Efelidler (çiller) tedavisinde de RF sistemlerinin etkili olduğu gösterilmiştir. Ülkemizde yapılan bir çalışmada, bipolar RF ve geniş bant optik enerji kombinasyonu ile efelid alan şiddetinde %70’e varan azalmalar elde edilmiştir.

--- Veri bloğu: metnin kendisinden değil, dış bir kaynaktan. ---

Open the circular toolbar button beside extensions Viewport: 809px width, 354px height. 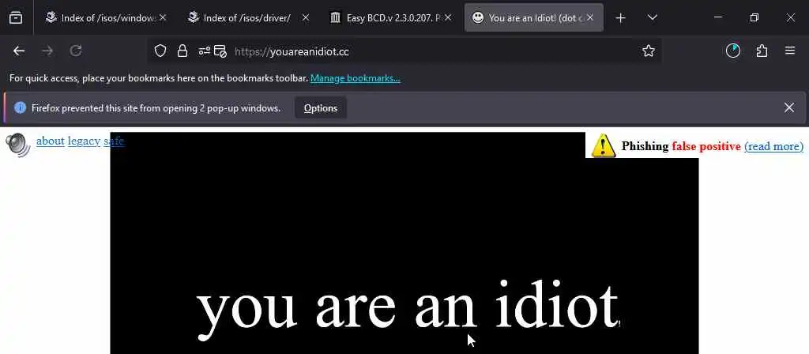pyautogui.click(x=733, y=51)
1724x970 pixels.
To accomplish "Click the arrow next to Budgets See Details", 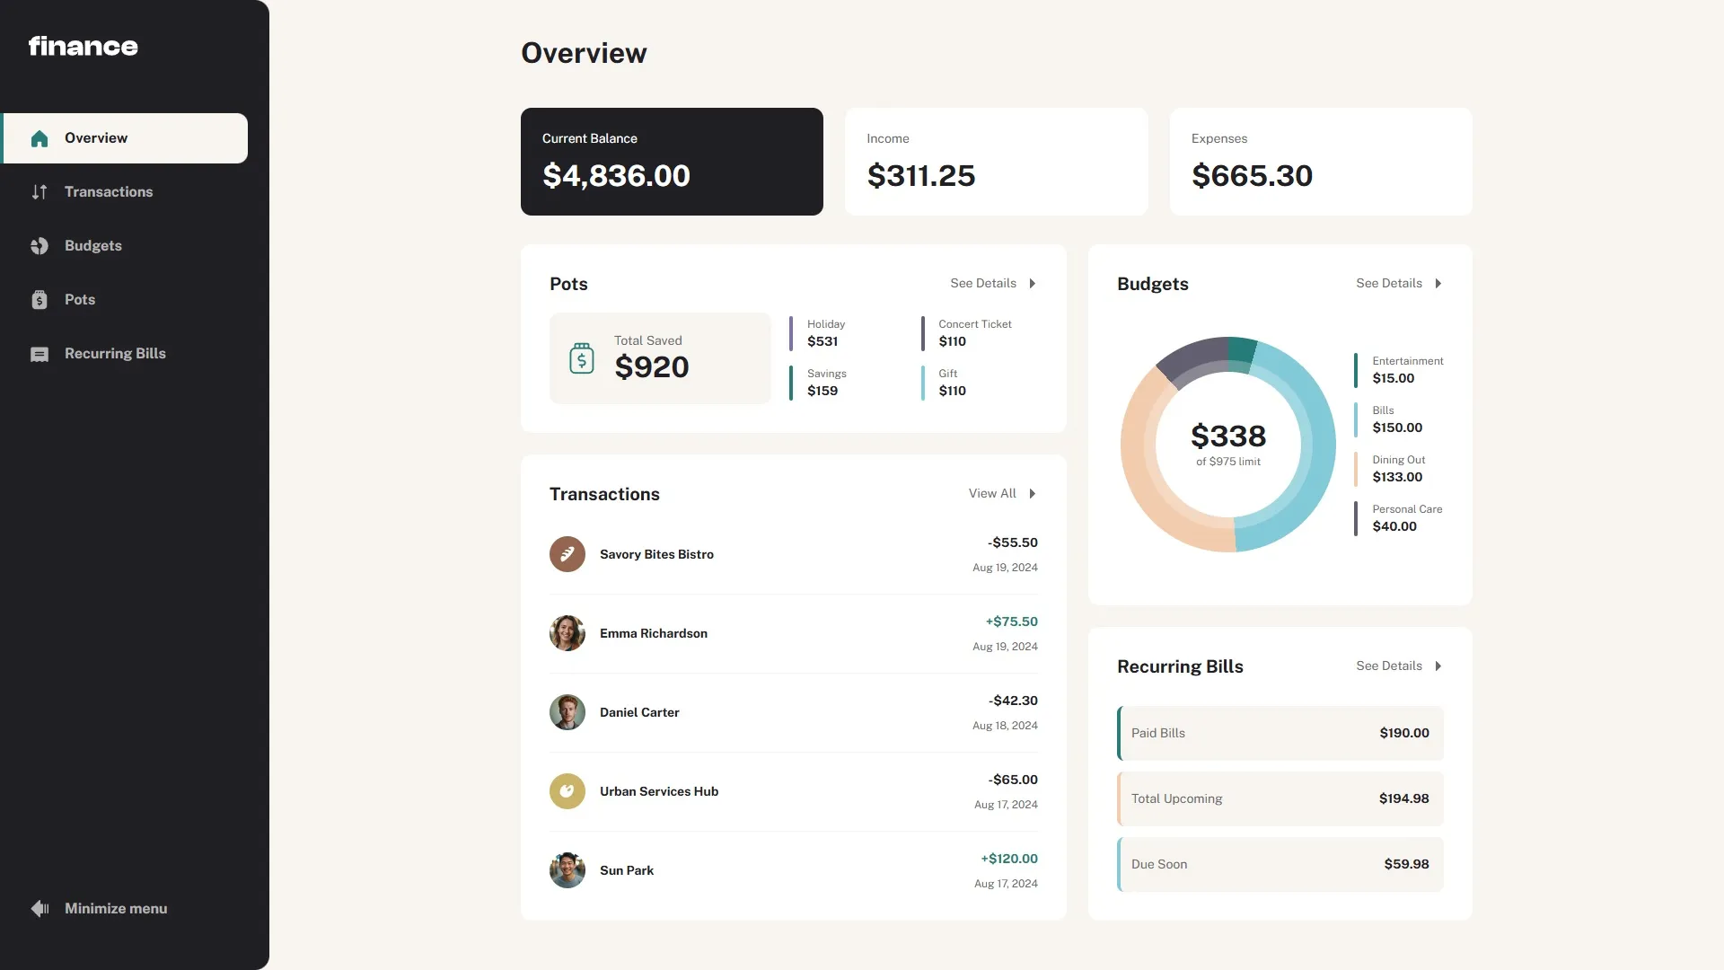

Sonuç olarak, Ankara Life Polikliniği’nde Dr. Fatma Yıldız tarafından da uygulanan RF sistemleri; melazma, senil lentigo, PIH ve efelid gibi pigmentasyon bozukluklarında umut vadeden bir tedavi seçeneği sunmaktadır. RF’nin antiinflamatuar ve antianjiyojenik etkileri, bazal membran onarımı, ECM protein sentezinin düzenlenmesi ve topikal ajan penetrasyonunun artması gibi çoklu mekanizmalarla pigmentasyon tedavisinde etkili olduğu düşünülmektedir. Geniş hasta gruplarını kapsayan uzun dönemli, kontrollü çalışmalar RF uygulamalarının klinik etkinliğini daha iyi değerlendirebilmek açısından büyük önem taşımaktadır.